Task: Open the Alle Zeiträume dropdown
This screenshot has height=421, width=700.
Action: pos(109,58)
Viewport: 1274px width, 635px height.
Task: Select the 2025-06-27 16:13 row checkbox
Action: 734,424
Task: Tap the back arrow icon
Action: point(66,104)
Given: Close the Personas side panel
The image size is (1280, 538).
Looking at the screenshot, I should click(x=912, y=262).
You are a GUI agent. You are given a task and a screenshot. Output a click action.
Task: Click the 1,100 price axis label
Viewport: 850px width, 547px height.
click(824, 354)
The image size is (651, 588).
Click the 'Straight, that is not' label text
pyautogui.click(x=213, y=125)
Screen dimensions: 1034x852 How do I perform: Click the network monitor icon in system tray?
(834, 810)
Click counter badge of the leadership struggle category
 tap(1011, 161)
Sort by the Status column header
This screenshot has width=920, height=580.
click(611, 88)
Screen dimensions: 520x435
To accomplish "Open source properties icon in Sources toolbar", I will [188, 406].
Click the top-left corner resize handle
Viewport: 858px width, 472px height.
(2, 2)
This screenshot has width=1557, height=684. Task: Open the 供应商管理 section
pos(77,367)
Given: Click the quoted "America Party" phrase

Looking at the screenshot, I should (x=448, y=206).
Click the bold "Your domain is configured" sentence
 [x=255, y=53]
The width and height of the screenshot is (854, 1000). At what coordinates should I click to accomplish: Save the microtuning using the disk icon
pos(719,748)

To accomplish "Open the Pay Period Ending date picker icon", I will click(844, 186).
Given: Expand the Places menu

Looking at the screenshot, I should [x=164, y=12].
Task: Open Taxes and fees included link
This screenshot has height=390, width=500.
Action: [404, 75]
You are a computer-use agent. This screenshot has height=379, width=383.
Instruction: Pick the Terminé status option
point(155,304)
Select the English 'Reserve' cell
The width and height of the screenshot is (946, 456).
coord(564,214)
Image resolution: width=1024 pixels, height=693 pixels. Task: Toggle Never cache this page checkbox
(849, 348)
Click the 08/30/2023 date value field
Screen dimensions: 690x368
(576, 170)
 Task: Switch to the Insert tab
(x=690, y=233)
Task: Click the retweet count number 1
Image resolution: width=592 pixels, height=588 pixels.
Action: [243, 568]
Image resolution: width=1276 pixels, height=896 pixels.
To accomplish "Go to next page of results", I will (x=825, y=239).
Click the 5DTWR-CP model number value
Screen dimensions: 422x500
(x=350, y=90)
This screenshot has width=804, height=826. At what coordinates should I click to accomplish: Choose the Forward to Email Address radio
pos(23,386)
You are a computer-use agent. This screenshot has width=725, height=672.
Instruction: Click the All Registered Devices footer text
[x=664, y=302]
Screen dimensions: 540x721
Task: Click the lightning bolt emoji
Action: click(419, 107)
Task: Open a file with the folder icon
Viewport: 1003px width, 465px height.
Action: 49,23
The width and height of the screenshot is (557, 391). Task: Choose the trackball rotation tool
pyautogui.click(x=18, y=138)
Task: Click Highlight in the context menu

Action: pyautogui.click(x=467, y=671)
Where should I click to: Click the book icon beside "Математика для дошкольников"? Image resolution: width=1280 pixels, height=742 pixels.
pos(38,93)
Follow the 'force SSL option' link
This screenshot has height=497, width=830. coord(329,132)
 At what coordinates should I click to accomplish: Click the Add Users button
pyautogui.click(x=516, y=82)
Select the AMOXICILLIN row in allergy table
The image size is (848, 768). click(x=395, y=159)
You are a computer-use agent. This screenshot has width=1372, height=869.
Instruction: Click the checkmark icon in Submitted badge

**What you will do:** Up to and including the last line above, starting with the line that contains "Where should I", return each line exactly and nothing else.

**Solution to the problem:**
Where should I click to: Click the book icon beside "Математика для дошкольников"? Image resolution: width=1280 pixels, height=742 pixels.
pos(38,93)
Follow the 'force SSL option' link
This screenshot has height=497, width=830. coord(329,132)
 At what coordinates should I click to accomplish: Click the Add Users button
pyautogui.click(x=516, y=82)
Select the AMOXICILLIN row in allergy table
The image size is (848, 768). click(x=395, y=159)
You are a computer-use agent. This screenshot has width=1372, height=869.
Instruction: Click the checkmark icon in Submitted badge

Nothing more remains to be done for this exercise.